ESLAG is a similar technology to MCLAG, with the beneficial difference that the switches do not need to be directly connected to each other. There can be up to 4 switches in an ESLAG group, whereas MCLAG is always two switches.

Regardless of whether MCLAG or ESLAG is chosen, the host must configure its two (or more) ports using LACP (IEEE 802.3ad).

Server Settings

The supported server-side setting for bonding is 802.3ad, with hashing policy layer2 or layer2+3. layer2+3 transmit hashing is the recommended setting for the overwhelming majority of scenarios. To configure this in Linux:

sudo ip link add $bond_name type bond miimon 50 mode 802.3ad layer2+3
sudo ip link set $slave1_name master $bond_name
sudo ip link set $slave2_name master $bond_name

The miimon 100 indicates that the bonding driver will use miimon to determine if the link is up, and it will poll every 50 milliseconds.

layer2 or layer2+3 is the hashing mode, which controls the input into the hash function. See the kernel bonding driver documentation for additional details.

After the bond has been created, it can receive a DHCP address or be statically assigned, for example:

sudo ip addr add 10.30.10.10/24 dev bond0

To check the status of this bond:

cat /proc/net/bonding/bond0

LAG, Bonding, Teaming, Bundling

A LAG configuration can be used to increase the bandwidth to and from an end host. For example, if a server has two 25 Gbps ports, the ports can be bonded so they will have an aggregate 50 Gbps of available bandwidth. At the physical layer, two cables are going from the server to a single switch.

To enable fast detection of faults, 802.3ad is the supported mode for bonds attaching to the Open Network Fabric. The steps to configure the bond are the same as the above server settings

The kernel bonding driver documentation discusses other modes for bonding. Several of those modes don't require cooperation on the switch side, so there is no fabric configuration needed. The primary concerns for using these modes are out-of-order TCP delivery, fault detection, and correction time.

Active / Passive Fault Tolerance

Some networking equipment doesn't support MCLAG or ESLAG. In this case, to enable fault-tolerant availability, configure a bond on the Linux server in active / standby mode.
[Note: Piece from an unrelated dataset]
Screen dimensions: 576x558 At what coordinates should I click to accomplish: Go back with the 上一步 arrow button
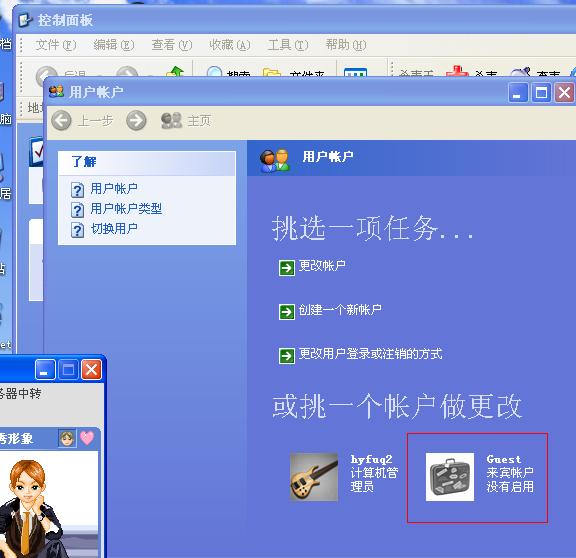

In this topology, a link is connected from server-1 to switch-1, and another link is connected from server-1 to switch-2. There is neither MCLAG connection nor switch group configuration applied to the switches. When adding these links to the fabric via the kubectl command or the wiring diagram, use the unbundled connection kind.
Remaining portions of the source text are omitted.